WORKING DATA:
════════════════════
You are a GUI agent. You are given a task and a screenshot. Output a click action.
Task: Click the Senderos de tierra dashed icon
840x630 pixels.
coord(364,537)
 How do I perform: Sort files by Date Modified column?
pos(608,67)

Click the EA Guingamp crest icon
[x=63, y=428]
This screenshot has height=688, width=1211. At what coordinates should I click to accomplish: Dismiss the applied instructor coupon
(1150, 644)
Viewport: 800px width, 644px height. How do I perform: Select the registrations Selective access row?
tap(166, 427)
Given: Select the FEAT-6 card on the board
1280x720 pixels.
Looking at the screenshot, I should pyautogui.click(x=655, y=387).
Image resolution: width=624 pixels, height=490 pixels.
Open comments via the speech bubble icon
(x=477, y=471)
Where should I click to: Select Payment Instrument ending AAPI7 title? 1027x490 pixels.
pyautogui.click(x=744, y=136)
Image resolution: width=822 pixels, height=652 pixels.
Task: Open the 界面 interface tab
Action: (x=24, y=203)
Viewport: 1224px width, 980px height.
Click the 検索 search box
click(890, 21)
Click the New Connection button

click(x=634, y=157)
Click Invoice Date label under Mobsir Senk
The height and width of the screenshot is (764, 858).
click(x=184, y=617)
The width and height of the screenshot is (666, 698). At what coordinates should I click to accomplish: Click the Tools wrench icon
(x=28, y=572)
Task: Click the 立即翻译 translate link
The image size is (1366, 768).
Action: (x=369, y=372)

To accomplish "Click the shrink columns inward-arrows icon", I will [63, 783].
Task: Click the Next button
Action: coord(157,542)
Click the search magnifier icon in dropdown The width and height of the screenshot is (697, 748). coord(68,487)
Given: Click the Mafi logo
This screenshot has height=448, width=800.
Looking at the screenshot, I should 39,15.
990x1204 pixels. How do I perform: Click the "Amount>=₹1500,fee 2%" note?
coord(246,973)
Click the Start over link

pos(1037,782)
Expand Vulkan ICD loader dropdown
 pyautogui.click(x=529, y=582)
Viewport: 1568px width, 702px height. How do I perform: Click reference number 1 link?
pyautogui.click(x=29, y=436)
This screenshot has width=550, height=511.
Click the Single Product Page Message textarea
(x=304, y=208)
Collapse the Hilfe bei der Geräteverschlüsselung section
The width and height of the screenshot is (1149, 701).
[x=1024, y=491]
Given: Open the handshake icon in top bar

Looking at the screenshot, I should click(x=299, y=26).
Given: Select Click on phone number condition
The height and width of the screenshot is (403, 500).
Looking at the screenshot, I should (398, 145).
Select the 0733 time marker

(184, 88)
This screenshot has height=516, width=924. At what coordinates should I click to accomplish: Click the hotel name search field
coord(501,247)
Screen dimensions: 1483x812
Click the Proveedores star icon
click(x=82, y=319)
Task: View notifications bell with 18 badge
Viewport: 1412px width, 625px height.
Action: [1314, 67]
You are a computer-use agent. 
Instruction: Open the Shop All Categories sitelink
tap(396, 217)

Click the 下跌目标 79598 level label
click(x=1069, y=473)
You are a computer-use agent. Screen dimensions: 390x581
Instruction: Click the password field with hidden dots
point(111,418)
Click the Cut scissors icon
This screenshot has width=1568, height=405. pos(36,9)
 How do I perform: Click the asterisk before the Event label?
════════════════════
Scan the lines above for the word "dimensions" and copy every one where it occurs.

Screen dimensions: 1483x812
You are a computer-use agent. Screen dimensions: 390x581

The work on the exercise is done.